Source extract:
===

The sys_getrmi_dir_buf is a slightly modified version of sys_getrmi.c from James Duff's examples. See attached .zip file that contains everything you need to recreate the source code.

Here's an example run on a 4 processor ES40 running VMS 7.3-2

OT$ analyze/system

OpenVMS (TM) system analyzer

SDA> read sys$loadable_images:sysdef
%SDA-I-READSYM, 10724 symbols read from SYS$COMMON:[SYS$LDR]SYSDEF.STB;1
SDA> eval @pms$gl_dirio
Hex = 00000000.13C1D0BB Decimal = 331468987
SDA> eval @pms$gl_bufio
Hex = 00000000.07F87943 Decimal = 133724483
SDA> spawn run sys_getrmi_dir_buf
DIRIO: 331470726
BUFIO: 133725603
SDA> eval @pms$gl_dirio
Hex = 00000000.13C1D979 Decimal = 331471225
SDA> eval @pms$gl_bufio
Hex = 00000000.07F87EBC Decimal = 133725884
SDA>

Jon
it depends
Richard J Maher
Trusted Contributor

Re: $GETRMI returning SS$_SUSPENDED

Hi Mark,

I agree with others here, in so much as something else could be stomping on your IOSB. (What is ss$_suspended in ascii perhaps?)

One other option may be a TCP/IP $qio which can perfectly-well return ss$_suspended (A quick glance says I have some Multinet-specific code that I think is more to do with spurious ss$_shut rather than suspended)

Can't see why a $getrmi for the local system would ever use a TCP/IP call, but who knows?

Cheers Richard Maher
Mark Finn
Occasional Visitor

Re: $GETRMI returning SS$_SUSPENDED

Thank you for all the responses! Before I get into trying them out, though, I should ask about a possible explanation.

Mr. Pinkley quoted the SSREF manual for OpenVMS Alpha Version 8.3 as saying "There is no synchronous wait form for this system service". We are running OpenVMS Alpha Version 7.3-2, and that apparently is not the case for that version. I am using $GETRMIW. So, to all of you who asked I must say that I'm not using $SYNCH, nor am I waiting for the event flag or the AST. My call is as follows:

stat := $getrmiw (,,, %REF items, iosb);

Is $GETRMIW possibly no longer available because there were problems with it - like the one I'm having?
Hoff
Honored Contributor

Re: $GETRMI returning SS$_SUSPENDED

Rather than attempting to figure out when you can get away with something, a task which has inherent risk...

IMO, it is safest to assume that the EFN is not an optional argument; either allocate one via pairs of lib$get_ef and lib$free_ef or by use of the V7.1 and later "Do Not Care" EF value EFN$C_ENF from efndef, and to assume that the IOSB is not optional.

Both an allocated EF and the IOSB should be unique over the entire lifetime of the call.

===

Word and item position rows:

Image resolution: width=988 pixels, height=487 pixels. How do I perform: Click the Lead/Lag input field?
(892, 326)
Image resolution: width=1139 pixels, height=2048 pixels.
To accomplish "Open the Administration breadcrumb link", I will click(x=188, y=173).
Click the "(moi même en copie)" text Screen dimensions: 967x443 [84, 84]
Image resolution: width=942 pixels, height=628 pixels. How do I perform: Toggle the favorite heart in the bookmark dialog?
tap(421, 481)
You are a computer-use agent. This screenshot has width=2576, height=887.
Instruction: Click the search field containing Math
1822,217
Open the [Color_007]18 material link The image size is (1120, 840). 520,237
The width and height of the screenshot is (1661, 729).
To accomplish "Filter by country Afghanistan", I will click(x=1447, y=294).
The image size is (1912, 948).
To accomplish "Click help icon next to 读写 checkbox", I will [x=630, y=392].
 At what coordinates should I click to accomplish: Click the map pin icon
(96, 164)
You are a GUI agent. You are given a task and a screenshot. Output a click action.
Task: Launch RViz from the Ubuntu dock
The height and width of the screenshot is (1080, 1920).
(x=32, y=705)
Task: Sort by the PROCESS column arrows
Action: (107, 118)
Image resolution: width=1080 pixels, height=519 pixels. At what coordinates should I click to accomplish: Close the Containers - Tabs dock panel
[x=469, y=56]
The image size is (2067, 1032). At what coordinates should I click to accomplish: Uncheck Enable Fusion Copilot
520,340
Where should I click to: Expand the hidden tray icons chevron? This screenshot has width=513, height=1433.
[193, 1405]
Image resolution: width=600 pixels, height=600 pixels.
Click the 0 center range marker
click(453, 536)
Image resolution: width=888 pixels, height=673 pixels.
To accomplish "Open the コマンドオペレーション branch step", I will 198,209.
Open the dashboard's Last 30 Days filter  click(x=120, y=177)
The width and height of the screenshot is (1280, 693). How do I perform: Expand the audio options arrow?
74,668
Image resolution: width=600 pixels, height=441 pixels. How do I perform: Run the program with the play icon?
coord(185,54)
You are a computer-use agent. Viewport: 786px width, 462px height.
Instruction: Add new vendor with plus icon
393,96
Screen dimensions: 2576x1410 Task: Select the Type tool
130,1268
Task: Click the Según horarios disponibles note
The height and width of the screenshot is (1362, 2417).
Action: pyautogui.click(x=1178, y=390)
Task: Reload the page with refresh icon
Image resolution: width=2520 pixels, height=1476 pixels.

===

To-do list:
**a)** In the $GETRMI thread above, copy everything from "I agree with" down to "but who knows?".
**b)** Rewrite the paragraph of the $GETRMI thread that begins "Mr. Pinkley quoted the SSREF manual" as a short bulleted list that keeps its main facts.

Expected outputs:
**a)**
I agree with others here, in so much as something else could be stomping on your IOSB. (What is ss$_suspended in ascii perhaps?)

One other option may be a TCP/IP $qio which can perfectly-well return ss$_suspended (A quick glance says I have some Multinet-specific code that I think is more to do with spurious ss$_shut rather than suspended)

Can't see why a $getrmi for the local system would ever use a TCP/IP call, but who knows?

**b)**
- Mr. Pinkley quoted the SSREF manual for OpenVMS Alpha Version 8.3: "There is no synchronous wait form for this system service."
- The site runs OpenVMS Alpha Version 7.3-2, where that apparently does not apply.
- The writer uses $GETRMIW.
- The writer is not using $SYNCH and is not waiting for the event flag or the AST.
- The writer's call comes right after this paragraph.